The **Dynamic Percussion Dataset** is a collection of one-shot percussion samples recorded in an anechoic chamber at Tampere University. Audio is 44.1 kHz, 24-bit, mono WAV. Pre-calculated [OpenL3](https://github.com/marl/openl3) audio embeddings are included alongside the raw waveforms. The full dataset is approximately 174 MB.

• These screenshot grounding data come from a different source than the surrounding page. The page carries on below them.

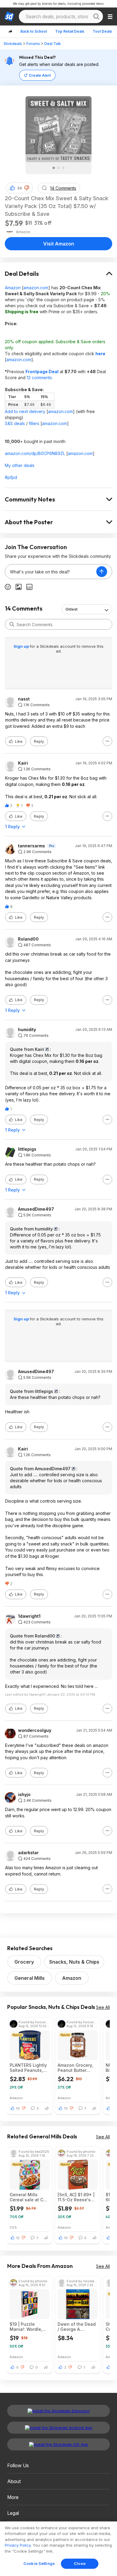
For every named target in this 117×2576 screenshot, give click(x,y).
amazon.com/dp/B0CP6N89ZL (35, 453)
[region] (58, 2548)
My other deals (19, 465)
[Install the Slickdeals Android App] (58, 2428)
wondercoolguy (34, 1730)
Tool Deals (102, 31)
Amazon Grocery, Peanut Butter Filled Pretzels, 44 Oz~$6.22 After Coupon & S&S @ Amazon (77, 2068)
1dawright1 (29, 1616)
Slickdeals (13, 43)
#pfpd (11, 477)
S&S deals (15, 423)
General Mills (29, 1978)
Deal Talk (52, 43)
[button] (26, 188)
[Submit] (12, 624)
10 (18, 2108)
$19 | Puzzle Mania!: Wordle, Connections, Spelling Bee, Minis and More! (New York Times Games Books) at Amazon (30, 2327)
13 (66, 2108)
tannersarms (31, 845)
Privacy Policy (18, 2545)
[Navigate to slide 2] (58, 167)
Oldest (71, 609)
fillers (34, 423)
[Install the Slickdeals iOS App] (58, 2444)
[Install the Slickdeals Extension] (58, 2411)
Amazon (13, 287)
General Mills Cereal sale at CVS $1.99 (29, 2197)
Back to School (33, 31)
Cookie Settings (39, 2563)
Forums (33, 43)
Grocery (24, 1962)
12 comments (39, 377)
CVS (13, 2227)
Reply (39, 741)
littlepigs (27, 1149)
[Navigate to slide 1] (53, 167)
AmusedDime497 (36, 1209)
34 (19, 188)
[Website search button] (96, 16)
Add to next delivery (25, 411)
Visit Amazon (58, 244)
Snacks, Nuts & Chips (74, 1962)
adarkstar (28, 1852)
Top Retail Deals (69, 31)
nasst (24, 699)
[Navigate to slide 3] (63, 167)
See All (103, 2007)
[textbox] (50, 571)
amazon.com (35, 287)
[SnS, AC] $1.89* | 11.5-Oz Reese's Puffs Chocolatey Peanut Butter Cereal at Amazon (76, 2197)
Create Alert (40, 75)
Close (80, 2563)
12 (18, 2238)
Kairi (23, 763)
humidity (27, 1029)
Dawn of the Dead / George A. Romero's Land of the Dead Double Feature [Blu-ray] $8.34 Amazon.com (78, 2327)
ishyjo (24, 1794)
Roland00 (28, 939)
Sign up (22, 646)
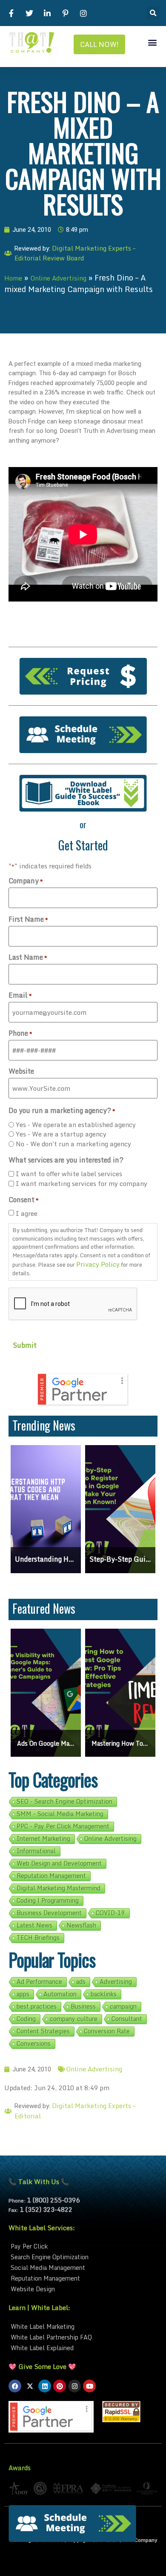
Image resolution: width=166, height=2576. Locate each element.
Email (20, 995)
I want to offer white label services (69, 1174)
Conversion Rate (107, 2031)
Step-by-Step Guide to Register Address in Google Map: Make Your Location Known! (46, 1559)
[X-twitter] (29, 2386)
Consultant (127, 2019)
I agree (26, 1213)
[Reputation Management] (83, 2278)
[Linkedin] (44, 2386)
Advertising (116, 1981)
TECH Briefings (38, 1937)
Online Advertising (58, 278)
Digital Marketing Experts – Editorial (74, 2110)
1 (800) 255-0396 (53, 2200)
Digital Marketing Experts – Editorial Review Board (74, 253)
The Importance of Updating (120, 1559)
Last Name (28, 957)
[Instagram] (74, 2386)
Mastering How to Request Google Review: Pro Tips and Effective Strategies (120, 1743)
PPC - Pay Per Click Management (63, 1826)
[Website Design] (83, 2289)
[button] (153, 13)
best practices (37, 2006)
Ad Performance (39, 1981)
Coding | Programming (48, 1900)
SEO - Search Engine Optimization (64, 1801)
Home (13, 278)
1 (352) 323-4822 (46, 2209)
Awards (20, 2467)
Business (83, 2006)
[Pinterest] (59, 2386)
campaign (123, 2006)
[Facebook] (15, 2386)
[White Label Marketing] (83, 2326)
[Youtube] (89, 2386)
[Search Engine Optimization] (83, 2257)
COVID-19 (110, 1913)
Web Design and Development (59, 1863)
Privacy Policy (98, 1264)
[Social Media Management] (83, 2267)
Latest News (34, 1925)
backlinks (104, 1994)
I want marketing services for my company (81, 1183)
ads (81, 1981)
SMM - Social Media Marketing (60, 1814)
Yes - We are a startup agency (61, 1134)
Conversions (34, 2043)
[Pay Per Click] (83, 2246)
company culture (73, 2019)
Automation (60, 1994)
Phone (20, 1033)
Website (21, 1071)
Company (26, 880)
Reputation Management (51, 1876)
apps (23, 1994)
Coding (26, 2019)
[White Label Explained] (83, 2347)
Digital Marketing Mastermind (58, 1888)
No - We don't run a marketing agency (73, 1144)
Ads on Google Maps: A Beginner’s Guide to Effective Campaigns (45, 1743)
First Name (28, 919)
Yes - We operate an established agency (76, 1125)
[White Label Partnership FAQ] (83, 2337)
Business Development (49, 1913)
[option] (46, 1509)
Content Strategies (43, 2031)
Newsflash (81, 1925)
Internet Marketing (43, 1838)
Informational (36, 1851)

Originally created as part of a Bachelor's thesis (Tampere University, 2020), the dataset was designed to support research in percussion sound classification and sample retrieval. The controlled anechoic recording environment provides clean, room-reflection-free samples.

## Dataset Structure

### Data Fields

| Field | Type | Description |
|-------|------|-------------|
| `audio` | `Audio` | WAV file at 44.1 kHz, 24-bit, mono |
| `filename` | `string` | Original filename |
| `instrument` | `string` | Percussion instrument label |
| `embedding` | `Sequence[float]` | Pre-calculated OpenL3 embedding vector |

### Data Splits

This dataset has no predefined splits. All samples are in the default `train` split.

## Usage Examples

### Load audio samples

```python
from datasets import load_dataset

ds = load_dataset("schismaudio/dynamic-percussion")

sample = ds["train"][0]
print(sample["filename"], sample["instrument"])
# Access raw audio array and sampling rate
audio_array = sample["audio"]["array"]
sr = sample["audio"]["sampling_rate"]  # 44100
```

### Use pre-calculated embeddings

```python
import numpy as np
from datasets import load_dataset

ds = load_dataset("schismaudio/dynamic-percussion")

embeddings = np.array([s["embedding"] for s in ds["train"]])
labels = [s["instrument"] for s in ds["train"]]
print(f"Embedding matrix: {embeddings.shape}")
```

## Dataset Creation

### Source Data

All samples were recorded in an anechoic chamber at Tampere University using various percussion instruments. The anechoic environment ensures each sample is free of room reflections and background noise, making the recordings suitable as clean one-shot sources for synthesis, augmentation, and classification research.

### Annotations

Instrument labels were assigned at recording time. OpenL3 embeddings were computed offline using the pre-trained music model.

## Known Limitations

- **Anechoic conditions:** The recording environment does not match real-world studio or live settings. Models trained on this data may not generalize to reverberant or noisy conditions.
- **Limited instrument diversity:** The dataset covers a subset of percussion instruments; rare or regional instruments are not represented.
- **Mono only:** No stereo recordings are included.

## Related Datasets

This dataset is part of the [Drum Audio Datasets](https://huggingface.co/collections/schismaudio/drum-audio-datasets) collection by [schismaudio](https://huggingface.co/schismaudio). Related datasets:

- [schismaudio/drum-percussion-kits](https://huggingface.co/datasets/schismaudio/drum-percussion-kits) — Broader collection of drum and percussion one-shots including SampleSwap and generated samples
- [schismaudio/vcsl-percussion](https://huggingface.co/datasets/schismaudio/vcsl-percussion) — Percussion samples from the Virtual Competitive Score Library

## Citation

```bibtex
@misc{dynamicpercussion2020,
  title     = {Dynamic Percussion Dataset},
  author    = {Tampere University},
  year      = {2020},
  publisher = {Zenodo},
  doi       = {10.5281/zenodo.3780109},
  url       = {https://zenodo.org/record/3780109}
}
```

## License

This dataset is released under the [Creative Commons Attribution 4.0 International License (CC-BY 4.0)](https://creativecommons.org/licenses/by/4.0/).

You are free to share and adapt this dataset for any purpose, including commercial use, as long as you give appropriate credit to the original authors (Tampere University).